Texto del documento —
■ ■ ■ ■ ■ ■ ■

Fátima era una persona estupenda. Siempre había sido muy sensible y hu- mana, y desde pequeña intentaba hacer la vida fácil a todos los que tenía a su alrededor. Mostraba una sonrisa permanente, y su voz y sus gestos eran cálidos y cercanos. En el trabajo era una gran compañera y la colaboradora con la que todo directivo sueña. No se concedía un minuto de descanso al día. Gracias a su actividad permanente había podido compaginar su trabajo con su marido y sus hijos. Pero desde hacía unos meses se sentía muy débil, desengañada, desilusionada, sin fuerzas para luchar y muy insatisfecha consigo misma. Había leído La inutilidad del sufrimiento, y vino un poco a la desesperada, como último recurso. Llevaba varias semanas intentando encontrar una solución a su problema actual, y se encontraba en un callejón sin salida.
Fátima se sentía entre la espada y la pared. En el trabajo siempre se había entregado al máximo. Le gustaba lo que hacía y además tenía un alto sentido de la responsabilidad. La relación con sus compañeros y con sus jefes había sido buenísima. Nunca había escatimado tiempo ni esfuerzos para que todo marchase bien. Era de las que salían más tarde y de las que llegaban más pronto.
Cuando sus hijos eran pequeños había cogido reducción de jornada, pues le parecía que tenían unas edades en que ellos la necesitaban. Ahora ya tenían dieciocho y veintidós años y eran dos chicos muy diferentes entre sí, pero estupendos ambos. Salvo las lógicas tensiones con sus estudios y con las salidas nocturnas, las relaciones familiares eran buenas. Su marido era un padre bastante dialogante, al que le gustaba hablar e intercambiar experiencias con sus hijos.
El problema surgió cuando un compañero, al que su mujer había dejado unos meses atrás, empezó a querer intimar con Fátima. Al principio, ella se lo tomó un poco a broma, pero había llegado un momento en que se sentía literalmente acosada. Todos los días rechazaba sus insinuaciones, pero lo hacía a su estilo, con palabras que no le resultasen hirientes.
La situación no experimentó mejoría y él no cesaba, cada vez la ponía en mayores aprietos, no entendía o no aceptaba las negativas de Fátima.

■ ■ ■ ■ ■ ■ ■

Datos registrados —
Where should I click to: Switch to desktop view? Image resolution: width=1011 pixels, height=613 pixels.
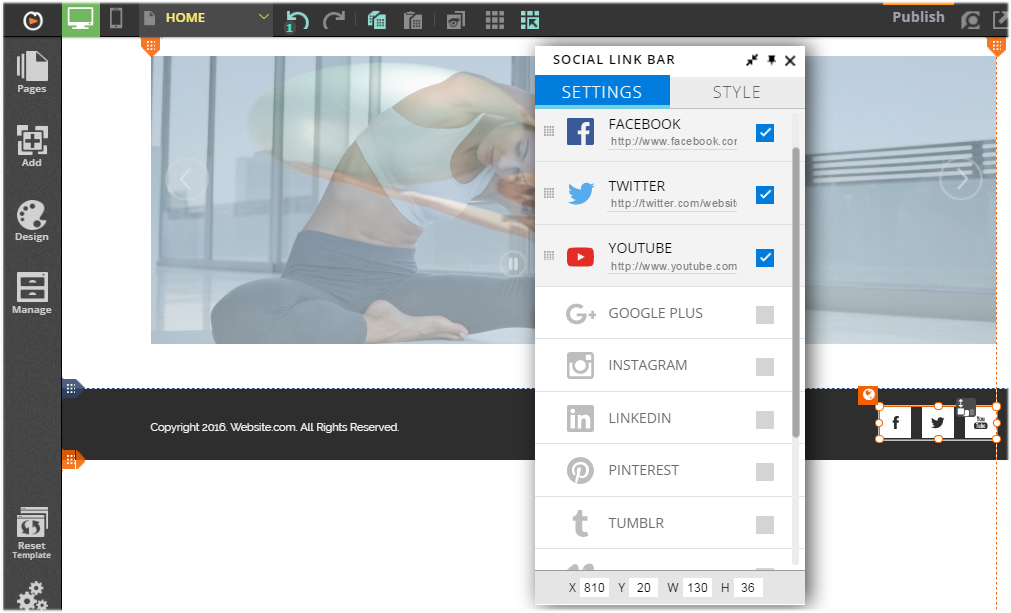pyautogui.click(x=81, y=19)
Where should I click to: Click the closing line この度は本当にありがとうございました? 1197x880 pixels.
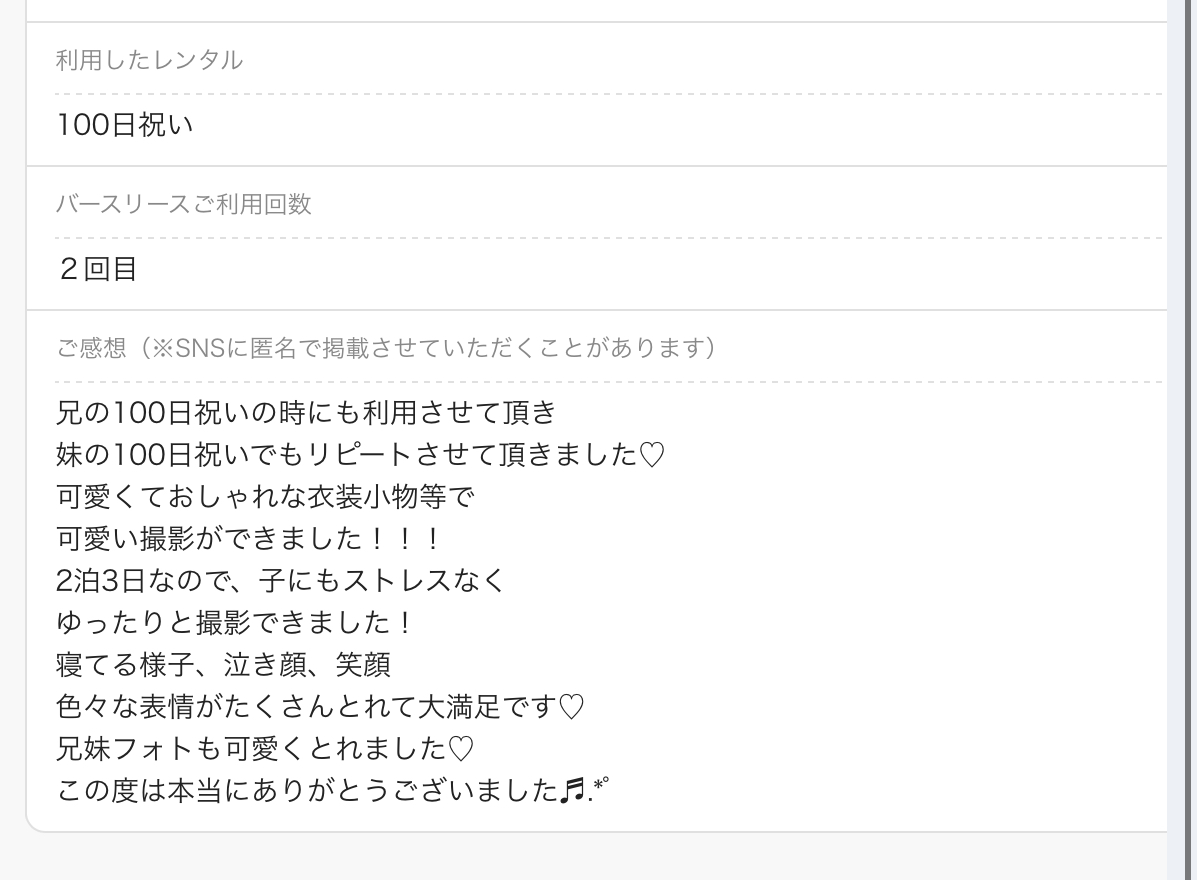(x=332, y=791)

■ ■ ■ ■ ■ ■ ■

Objetivo del ejercicio — Transcribe literalmente, del texto sobre Fátima, el fragmento comprendido entre "El problema surgió" y "le resultasen hirientes.", ambos incluidos.

Respuesta completa —
El problema surgió cuando un compañero, al que su mujer había dejado unos meses atrás, empezó a querer intimar con Fátima. Al principio, ella se lo tomó un poco a broma, pero había llegado un momento en que se sentía literalmente acosada. Todos los días rechazaba sus insinuaciones, pero lo hacía a su estilo, con palabras que no le resultasen hirientes.